Net cash provided by financing activities for the nine months ended September 30, 2010 was $13.8 million compared to $8.6 million for the same period in 2009. Proceeds from stock option exercises in 2010 and 2009 were $5.5 million and $5.7 million, respectively. The excess tax benefits from stock option exercises for the nine months ended September 30, 2010 and 2009 were $8.3 million and $7.6 million, respectively. Repayment of debt for the nine months ended September 30, 2009 was $4.7 million. We had no debt outstanding during 2010, as our debt was repaid in full in October 2009.
The net increase in cash and cash equivalents for the nine months ended September 30, 2010 was $1.2 million compared to $20.3 million for the same period in 2009.
The number of days sales outstanding for the nine months ended September 30, 2010 increased to 85 days from 84 days at September 30, 2009.
Operating cash flows could be adversely affected by a decrease in demand for our services. The majority of our client relationships have been in place for several years, and as a result, we do not expect any decrease in the demand for our services in the near term.
Contractual Obligations
The table below has been updated to reflect contingent consideration that may be paid pursuant to asset purchases or business combinations (in thousands) and the decrease in operating lease expense associated with the purchase of the Irving, Texas facility on June 30, 2010.

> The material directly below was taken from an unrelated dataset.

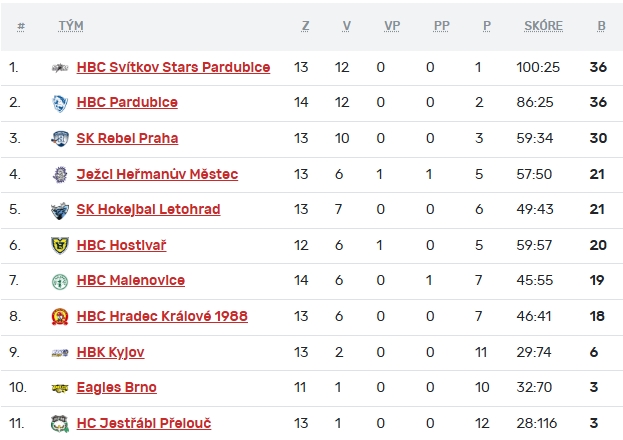Click the Ježci Heřmanův Městec team logo
The image size is (623, 440).
60,175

                                         
    Payments Due by Period  
                                    More  
            Less than                     than 5  
Contractual obligations   Total     1 Year     1-3 Years     3-5 Years     Years  
Operating leases
  $ 36,876     $ 12,547     $ 18,993     $ 4,414     $ 922  
Interest expense (1)
    117       94       23              
Earn out payments
    14,545       4,461       10,084              
 
                             
Total
  $ 51,538     $ 17,102     $ 29,100     $ 4,414     $ 922  
 
                             
     
(1)   Interest expense represents the commitment fee due on the Credit Agreement and the interest due on the Letter of Credit. See Note 5 of the Notes to Consolidated Financial Statements for additional information regarding the Credit Agreement.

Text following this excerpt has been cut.